Elon Musk backs Bill Shorten’s electric vehicle target
Tesla boss says EV sales may hit 50% of new cars even faster than Bill Shorten’s 2030 target.
Tesla boss Elon Musk has weighed in on Labor’s electric vehicle policy, declaring EV sales could hit 50 per cent of new cars even faster than Bill Shorten’s 2030 target.
The electric vehicle guru, who built the “world’s biggest battery” in South Australia at the end of 2017, made the claim in response to a tweet from fellow tech-entrepreneur Mike Cannon-Brookes.
Musk cited the experience in Norway, which offers subsidies and benefits of about $3400 per EV to encourage EV uptake.
“Norway has already proven it could be done last month. No question Australia could do this in far fewer than 11 years,” he tweeted.
Norway has already proven it could be done last month. No question Australia could do this in far fewer than 11 years.
— Elon Musk (@elonmusk) April 10, 2019
Brookes declared Scott Morrison’s claim that Labor’s policy would “end the weekend” was “Batshit insane”.

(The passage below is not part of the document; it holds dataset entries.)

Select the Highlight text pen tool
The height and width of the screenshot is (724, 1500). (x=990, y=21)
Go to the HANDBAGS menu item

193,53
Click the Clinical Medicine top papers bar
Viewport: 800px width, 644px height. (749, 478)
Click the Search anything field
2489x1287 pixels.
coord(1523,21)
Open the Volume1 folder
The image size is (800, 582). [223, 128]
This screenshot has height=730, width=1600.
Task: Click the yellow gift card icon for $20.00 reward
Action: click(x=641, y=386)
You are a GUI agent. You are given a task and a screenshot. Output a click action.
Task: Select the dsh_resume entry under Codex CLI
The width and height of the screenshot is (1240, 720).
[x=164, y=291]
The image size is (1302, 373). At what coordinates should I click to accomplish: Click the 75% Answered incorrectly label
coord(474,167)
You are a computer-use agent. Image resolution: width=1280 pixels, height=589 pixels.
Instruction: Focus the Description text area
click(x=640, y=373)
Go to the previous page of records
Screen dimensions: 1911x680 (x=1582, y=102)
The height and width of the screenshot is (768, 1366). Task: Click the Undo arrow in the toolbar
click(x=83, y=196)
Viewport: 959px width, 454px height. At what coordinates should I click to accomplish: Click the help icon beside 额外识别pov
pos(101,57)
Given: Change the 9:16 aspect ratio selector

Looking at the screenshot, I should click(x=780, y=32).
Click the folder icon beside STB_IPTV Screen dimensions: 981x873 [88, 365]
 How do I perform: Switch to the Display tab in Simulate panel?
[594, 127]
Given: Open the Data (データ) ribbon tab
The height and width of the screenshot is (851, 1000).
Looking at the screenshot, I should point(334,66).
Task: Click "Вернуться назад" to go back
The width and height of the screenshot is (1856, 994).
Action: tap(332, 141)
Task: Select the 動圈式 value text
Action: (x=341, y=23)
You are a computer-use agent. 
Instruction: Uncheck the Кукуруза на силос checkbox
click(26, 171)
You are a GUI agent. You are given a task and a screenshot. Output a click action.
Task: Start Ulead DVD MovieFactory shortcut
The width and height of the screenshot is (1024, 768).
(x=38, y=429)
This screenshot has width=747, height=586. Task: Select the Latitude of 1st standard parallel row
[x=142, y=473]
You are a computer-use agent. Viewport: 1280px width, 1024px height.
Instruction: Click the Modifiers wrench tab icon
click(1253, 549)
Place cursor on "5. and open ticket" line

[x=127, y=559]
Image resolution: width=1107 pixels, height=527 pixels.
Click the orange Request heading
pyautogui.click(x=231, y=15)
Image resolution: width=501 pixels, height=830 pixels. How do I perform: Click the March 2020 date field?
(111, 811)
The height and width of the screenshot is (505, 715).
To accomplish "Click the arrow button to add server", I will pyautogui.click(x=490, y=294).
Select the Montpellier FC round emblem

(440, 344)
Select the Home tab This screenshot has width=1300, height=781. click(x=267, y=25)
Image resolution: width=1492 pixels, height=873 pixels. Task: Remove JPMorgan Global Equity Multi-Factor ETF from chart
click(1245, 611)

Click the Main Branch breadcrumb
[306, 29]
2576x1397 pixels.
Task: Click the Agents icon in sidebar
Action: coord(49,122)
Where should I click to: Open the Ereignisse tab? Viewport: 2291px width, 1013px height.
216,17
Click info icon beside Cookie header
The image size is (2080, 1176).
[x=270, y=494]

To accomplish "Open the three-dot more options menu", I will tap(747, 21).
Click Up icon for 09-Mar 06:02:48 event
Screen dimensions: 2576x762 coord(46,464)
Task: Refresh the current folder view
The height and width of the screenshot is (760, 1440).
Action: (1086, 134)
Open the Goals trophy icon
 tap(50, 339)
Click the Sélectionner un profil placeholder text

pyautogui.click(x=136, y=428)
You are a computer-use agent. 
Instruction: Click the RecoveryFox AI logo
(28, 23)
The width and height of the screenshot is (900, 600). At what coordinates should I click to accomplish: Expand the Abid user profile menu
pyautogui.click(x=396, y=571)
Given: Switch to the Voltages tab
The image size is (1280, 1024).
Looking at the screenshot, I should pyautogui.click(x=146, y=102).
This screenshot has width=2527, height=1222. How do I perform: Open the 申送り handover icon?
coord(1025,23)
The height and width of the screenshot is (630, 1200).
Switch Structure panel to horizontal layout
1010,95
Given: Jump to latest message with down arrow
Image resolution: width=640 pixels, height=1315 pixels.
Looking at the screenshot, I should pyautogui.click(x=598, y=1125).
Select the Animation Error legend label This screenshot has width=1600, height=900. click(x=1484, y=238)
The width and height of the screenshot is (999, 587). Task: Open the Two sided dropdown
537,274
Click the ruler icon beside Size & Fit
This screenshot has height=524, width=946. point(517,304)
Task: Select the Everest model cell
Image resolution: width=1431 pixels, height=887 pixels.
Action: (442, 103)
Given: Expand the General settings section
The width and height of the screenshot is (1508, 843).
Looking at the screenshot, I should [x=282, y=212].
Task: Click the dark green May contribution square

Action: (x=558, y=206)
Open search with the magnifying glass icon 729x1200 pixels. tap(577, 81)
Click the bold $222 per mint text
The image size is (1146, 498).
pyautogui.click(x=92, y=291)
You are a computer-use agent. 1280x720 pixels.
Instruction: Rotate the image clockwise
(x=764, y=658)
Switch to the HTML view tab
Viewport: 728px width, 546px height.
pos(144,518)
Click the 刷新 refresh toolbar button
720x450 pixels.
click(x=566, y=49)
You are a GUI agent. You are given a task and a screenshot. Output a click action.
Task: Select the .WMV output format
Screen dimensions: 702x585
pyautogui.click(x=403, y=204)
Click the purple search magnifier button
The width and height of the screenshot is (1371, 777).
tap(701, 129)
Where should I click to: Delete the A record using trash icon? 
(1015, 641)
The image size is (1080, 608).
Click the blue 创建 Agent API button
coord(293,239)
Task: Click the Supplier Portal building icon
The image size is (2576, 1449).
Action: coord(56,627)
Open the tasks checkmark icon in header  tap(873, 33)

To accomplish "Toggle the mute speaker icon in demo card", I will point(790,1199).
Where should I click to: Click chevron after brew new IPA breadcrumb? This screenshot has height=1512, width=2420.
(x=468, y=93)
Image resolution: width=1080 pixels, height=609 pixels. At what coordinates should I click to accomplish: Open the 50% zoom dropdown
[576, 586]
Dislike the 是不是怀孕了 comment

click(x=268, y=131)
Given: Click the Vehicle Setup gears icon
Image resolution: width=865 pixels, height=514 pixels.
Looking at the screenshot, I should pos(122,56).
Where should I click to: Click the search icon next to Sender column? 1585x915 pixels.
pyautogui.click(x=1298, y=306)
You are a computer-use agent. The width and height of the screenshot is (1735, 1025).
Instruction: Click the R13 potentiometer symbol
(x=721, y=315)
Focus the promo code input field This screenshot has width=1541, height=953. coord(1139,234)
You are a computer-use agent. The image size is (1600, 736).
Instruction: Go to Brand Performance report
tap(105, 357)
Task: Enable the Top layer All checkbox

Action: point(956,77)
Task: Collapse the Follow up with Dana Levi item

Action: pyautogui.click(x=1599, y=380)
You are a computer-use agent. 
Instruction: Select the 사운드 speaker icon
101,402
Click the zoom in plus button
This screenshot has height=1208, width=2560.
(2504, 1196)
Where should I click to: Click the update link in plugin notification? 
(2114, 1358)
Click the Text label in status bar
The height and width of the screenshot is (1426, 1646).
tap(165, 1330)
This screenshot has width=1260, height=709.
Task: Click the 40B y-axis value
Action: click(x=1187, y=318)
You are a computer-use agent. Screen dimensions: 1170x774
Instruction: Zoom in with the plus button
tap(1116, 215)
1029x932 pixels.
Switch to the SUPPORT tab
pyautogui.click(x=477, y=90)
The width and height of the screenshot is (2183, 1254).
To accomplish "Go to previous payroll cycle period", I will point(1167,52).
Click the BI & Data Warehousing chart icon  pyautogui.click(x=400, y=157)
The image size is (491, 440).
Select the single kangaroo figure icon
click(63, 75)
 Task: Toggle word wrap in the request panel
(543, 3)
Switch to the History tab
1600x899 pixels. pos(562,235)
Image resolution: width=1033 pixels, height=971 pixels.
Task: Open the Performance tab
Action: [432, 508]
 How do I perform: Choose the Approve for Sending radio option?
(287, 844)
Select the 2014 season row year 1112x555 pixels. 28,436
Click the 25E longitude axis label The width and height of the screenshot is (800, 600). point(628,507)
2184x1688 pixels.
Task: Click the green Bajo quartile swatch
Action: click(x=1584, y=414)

Mr Morrison said this morning that he wasn’t opposed to EVs, declaring the government had a policy to encourage the take-up of the vehicles and roll out charging infrastructure.
“This isn’t about electric cars, this is about the fact that Bill Shorten can’t explain what his policies mean to Australians,” he said.
“It’s not just about the 50 per cent target that he has to achieve to take the car market from 0.2 per cent to 50 per cent in the next 10 years. It is the vehicles emissions standard that he is not telling you about, it is 105g (of CO2) per kilometre.
“There are only three out of the top 20 selling cars today that actually meet that standard.”